Déclaration au sujet de la contribution de la COI

© Paul Mauricio/Scripps Institution of Oceanography, UC San Diego

Le 4 juillet 2011, l’Assemblée Générale de la Commission Océanographique Intergouvernementale a adopté la déclaration ci-après (annexe à la Résolution XXVI-5 (.pdf), Préparation pour la Conférence des Nations Unies sur le Développement Durable de 2012).

Contribution spéciale de la COI au Développement Durable

La Commission océanographique intergouvernementale de l’UNESCO est le seul organisme des Nations Unies spécialisé dans la recherche et de l’observation marine, la conservation et la protection des environnements marins et dans le développement des capacités.
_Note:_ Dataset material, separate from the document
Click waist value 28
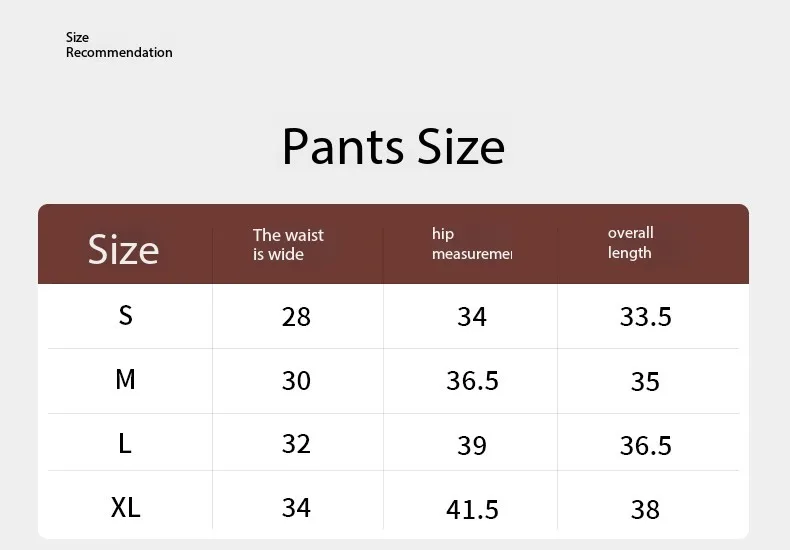Screen dimensions: 790x550 (296, 317)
Elle s’acquitte de ces responsabilités depuis 50 ans.

La COI a appuyé les objectifs de la CNUED et du SMDD, notamment en développant et coordonnant un  système mondial d’observation de l’océan à destination de la société civile, dont le but est de prévoir les risques marins et côtiers, d’évaluer l’état et les changements de l’océan et de développer les capacités en sciences marines et gestion durable de l’océan et de ses ressources, tant au niveau local que national.

La COI de l’UNESCO contribue de façon essentielle au développement durable et à la résorption de la pauvreté, en participant au développement de recherches scientifiques fiables et rigoureuses, à la mise en place d’observations systématiques  ainsi qu’en développant des services fiables pour la gestion des activités humaines dans les zones marines et côtières.
La COI invite le processus préparatoire de Rio+20 à considérer les actions suivantes :

  • (i)     Prévenir et réduire les impacts des risques naturels en continuant d’améliorer les systèmes d’alarmes, ainsi qu’en développant des stratégies de préparation aux catastrophes naturelles concernant les menaces marines.
  • (ii)     Contribuer à la mitigation et à l’adaptation au changement climatique et aux variation climatiques en améliorant les connaissances scientifiques, en développant la résilience des communautés côtières vulnérables et en préservant les ressources et les services écosystémiques. 
  • (iii)     Préserver la santé des écosystèmes océaniques en renforçant l’effort de recherche au niveau mondial afin de comprendre et de protéger pleinement ces milieux ; de conserver la diversité biologique grâce à l’approche écosystémique et d’atténuer l’impact de menaces émergentes telle que l’acidification de l’océan.
  • (iv)     Promouvoir des politiques et procédures de gestion efficaces pour la durabilité de l’environnement marin et côtier et de leurs ressources en encourageant et aidant les nations qui développent des stratégies de gestion fondées sur les écosystèmes et en renforçant les mécanismes intergouvernementaux existant pour planifier et appliquer des stratégies de gestion de l’océan.

Pour étayer ce propos, la COI réitère le besoin énoncé dans le paragraphe 36 du Plan d’action de Johannesburg (Sommet Mondial sur le Développement Durable, 2002) d’accroitre l’observation de l’océan et des mers côtières et de trouver des mécanismes garantissant d’une part la réalisation de ces observations sur long terme, et un niveau indispensable de recherches et de connaissances scientifiques d’autre part.

La COI reconnaît l’importance de développer les capacités et le transfert de technologies pour atteindre une gouvernance et une gestion efficace de l’océan. La COI continuera donc à  promouvoir et à développer ces deux axes pour ses États Membres, et notamment pour l’Afrique, les PMA et les PIED, selon des modalités mutuellement convenues, pour leur donner les moyens, grâce aux connaissances et compétences nécessaires, de bénéficier et de gérer l’océan et les côtes d’une façon équitable et durable.